INSTRUCTIONS TO FOLLOW: All lines from the one with "Open the Smithsburg" through the final line below are to be reproduced exactly; omit the others.

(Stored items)
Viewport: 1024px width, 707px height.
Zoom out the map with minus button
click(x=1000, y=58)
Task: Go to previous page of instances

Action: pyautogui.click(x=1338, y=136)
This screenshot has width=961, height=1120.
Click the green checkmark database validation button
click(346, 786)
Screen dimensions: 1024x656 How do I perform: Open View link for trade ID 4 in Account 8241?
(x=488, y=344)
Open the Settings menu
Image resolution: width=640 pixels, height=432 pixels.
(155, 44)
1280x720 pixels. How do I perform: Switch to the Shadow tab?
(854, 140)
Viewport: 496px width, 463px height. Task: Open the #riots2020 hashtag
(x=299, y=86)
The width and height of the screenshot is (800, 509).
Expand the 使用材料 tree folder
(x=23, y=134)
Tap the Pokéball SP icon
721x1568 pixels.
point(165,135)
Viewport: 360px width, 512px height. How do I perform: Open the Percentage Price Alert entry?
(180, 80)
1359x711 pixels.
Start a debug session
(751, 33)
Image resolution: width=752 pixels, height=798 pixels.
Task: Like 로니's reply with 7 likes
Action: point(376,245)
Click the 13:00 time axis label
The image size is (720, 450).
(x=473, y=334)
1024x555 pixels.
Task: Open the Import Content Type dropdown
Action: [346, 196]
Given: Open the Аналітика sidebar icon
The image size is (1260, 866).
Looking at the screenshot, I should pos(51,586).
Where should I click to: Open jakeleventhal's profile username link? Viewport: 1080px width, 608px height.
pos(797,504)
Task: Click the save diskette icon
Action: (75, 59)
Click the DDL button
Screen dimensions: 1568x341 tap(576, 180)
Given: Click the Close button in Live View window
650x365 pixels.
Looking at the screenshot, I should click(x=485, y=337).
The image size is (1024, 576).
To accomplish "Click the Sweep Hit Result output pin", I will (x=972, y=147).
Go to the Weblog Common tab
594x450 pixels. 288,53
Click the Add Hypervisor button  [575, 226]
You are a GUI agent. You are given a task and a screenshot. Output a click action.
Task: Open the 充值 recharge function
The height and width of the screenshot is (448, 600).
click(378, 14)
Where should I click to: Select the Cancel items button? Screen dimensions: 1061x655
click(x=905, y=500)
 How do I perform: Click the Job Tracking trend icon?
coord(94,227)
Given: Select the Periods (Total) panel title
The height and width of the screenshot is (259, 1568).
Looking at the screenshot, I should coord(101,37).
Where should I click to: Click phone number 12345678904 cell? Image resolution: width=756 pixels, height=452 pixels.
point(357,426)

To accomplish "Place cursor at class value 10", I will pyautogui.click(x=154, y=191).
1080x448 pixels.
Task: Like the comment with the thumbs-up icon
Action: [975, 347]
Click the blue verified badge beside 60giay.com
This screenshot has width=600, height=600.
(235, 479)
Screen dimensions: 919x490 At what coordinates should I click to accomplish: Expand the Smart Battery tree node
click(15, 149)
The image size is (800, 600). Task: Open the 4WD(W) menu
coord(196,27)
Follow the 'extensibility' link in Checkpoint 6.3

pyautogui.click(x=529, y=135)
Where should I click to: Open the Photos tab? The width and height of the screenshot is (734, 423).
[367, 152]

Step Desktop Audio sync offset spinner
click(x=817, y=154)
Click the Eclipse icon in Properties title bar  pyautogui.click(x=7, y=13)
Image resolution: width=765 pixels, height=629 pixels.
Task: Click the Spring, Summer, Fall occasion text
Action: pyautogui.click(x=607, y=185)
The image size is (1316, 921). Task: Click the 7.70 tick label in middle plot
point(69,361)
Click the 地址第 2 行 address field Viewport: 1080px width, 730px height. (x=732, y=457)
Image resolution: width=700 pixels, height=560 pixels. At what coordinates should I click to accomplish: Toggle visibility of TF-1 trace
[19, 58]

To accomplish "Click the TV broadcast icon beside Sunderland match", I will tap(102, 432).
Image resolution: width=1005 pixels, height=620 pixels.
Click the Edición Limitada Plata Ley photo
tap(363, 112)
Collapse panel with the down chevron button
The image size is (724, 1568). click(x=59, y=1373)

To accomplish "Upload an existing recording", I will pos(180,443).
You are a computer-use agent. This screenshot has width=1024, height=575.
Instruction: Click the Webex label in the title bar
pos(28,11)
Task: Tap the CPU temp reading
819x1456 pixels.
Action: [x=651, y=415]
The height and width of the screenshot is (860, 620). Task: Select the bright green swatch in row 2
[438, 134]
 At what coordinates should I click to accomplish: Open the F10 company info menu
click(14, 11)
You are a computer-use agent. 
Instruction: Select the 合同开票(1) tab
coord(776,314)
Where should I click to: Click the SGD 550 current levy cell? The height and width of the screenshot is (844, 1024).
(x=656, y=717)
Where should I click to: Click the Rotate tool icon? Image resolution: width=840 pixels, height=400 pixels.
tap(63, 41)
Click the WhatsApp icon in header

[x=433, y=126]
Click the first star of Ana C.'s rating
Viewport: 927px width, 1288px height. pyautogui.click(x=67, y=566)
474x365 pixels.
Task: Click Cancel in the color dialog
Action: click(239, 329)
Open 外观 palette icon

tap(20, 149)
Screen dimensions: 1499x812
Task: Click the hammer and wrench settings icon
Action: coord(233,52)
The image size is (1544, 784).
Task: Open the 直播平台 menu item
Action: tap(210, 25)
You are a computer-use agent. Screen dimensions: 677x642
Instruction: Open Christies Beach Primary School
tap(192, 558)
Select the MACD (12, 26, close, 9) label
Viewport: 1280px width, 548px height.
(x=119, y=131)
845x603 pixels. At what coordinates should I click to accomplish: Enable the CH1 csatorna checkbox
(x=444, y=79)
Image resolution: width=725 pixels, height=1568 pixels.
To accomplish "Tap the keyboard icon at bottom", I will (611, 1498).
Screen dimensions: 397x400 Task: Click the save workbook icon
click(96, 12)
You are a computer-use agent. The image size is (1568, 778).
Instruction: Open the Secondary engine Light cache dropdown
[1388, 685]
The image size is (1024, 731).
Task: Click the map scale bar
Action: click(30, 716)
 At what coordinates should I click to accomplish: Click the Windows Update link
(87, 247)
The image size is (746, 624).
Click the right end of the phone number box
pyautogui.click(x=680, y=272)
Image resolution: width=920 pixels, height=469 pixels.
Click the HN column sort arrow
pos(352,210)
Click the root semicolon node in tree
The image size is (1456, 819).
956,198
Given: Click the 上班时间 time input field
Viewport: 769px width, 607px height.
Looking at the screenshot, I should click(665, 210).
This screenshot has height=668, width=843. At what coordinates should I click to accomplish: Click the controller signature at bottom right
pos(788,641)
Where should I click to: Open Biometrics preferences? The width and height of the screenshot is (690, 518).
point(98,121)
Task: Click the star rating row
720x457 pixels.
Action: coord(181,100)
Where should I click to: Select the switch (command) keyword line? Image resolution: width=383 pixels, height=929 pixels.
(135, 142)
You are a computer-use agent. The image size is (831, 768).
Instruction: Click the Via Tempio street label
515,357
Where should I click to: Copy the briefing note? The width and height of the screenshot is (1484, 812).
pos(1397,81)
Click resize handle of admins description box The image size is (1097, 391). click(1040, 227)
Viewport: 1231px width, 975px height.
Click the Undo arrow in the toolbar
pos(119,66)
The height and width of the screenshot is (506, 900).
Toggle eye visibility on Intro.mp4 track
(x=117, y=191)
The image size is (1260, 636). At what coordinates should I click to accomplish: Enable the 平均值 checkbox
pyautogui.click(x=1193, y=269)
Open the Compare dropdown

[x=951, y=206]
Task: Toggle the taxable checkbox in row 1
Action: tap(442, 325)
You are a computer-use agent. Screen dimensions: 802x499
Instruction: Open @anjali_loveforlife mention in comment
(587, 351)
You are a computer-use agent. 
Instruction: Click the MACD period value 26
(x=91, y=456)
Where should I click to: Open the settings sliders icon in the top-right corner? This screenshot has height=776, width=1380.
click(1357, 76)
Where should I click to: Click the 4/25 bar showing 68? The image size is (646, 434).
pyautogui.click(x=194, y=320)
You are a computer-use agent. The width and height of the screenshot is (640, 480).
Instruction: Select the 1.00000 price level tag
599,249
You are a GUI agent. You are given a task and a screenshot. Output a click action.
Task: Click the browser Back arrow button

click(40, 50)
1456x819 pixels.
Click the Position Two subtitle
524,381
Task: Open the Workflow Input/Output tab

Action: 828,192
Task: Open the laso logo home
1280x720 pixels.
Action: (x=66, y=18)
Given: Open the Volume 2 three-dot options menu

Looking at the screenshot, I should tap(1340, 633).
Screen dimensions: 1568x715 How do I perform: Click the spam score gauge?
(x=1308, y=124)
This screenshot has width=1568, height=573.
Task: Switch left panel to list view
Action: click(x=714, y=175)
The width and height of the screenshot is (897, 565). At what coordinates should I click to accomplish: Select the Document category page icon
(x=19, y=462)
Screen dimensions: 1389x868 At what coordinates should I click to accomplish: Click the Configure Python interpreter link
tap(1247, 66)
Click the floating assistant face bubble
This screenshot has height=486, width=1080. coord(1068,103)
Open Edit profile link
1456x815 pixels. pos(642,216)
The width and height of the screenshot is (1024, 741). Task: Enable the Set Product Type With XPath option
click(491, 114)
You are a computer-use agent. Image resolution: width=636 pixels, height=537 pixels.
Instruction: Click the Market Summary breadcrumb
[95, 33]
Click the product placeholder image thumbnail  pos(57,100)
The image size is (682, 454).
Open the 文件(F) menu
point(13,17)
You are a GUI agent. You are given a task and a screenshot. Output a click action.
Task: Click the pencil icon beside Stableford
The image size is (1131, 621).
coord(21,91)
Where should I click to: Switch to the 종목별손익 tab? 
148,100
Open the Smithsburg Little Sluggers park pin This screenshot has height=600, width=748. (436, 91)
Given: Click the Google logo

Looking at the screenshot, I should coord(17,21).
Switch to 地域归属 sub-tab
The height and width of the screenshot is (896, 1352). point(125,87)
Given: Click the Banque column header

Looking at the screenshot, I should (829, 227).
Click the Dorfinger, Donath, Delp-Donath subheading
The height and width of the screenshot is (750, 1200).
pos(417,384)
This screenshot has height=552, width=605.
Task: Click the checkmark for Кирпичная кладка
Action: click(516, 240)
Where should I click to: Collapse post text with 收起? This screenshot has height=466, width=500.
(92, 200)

ANSWER AREA:
Open the Smithsburg Little Sluggers park pin This screenshot has height=600, width=748. (436, 91)
Given: Click the Google logo

Looking at the screenshot, I should coord(17,21).
Switch to 地域归属 sub-tab
The height and width of the screenshot is (896, 1352). point(125,87)
Given: Click the Banque column header

Looking at the screenshot, I should (829, 227).
Click the Dorfinger, Donath, Delp-Donath subheading
The height and width of the screenshot is (750, 1200).
pos(417,384)
This screenshot has height=552, width=605.
Task: Click the checkmark for Кирпичная кладка
Action: click(516, 240)
Where should I click to: Collapse post text with 收起? This screenshot has height=466, width=500.
(92, 200)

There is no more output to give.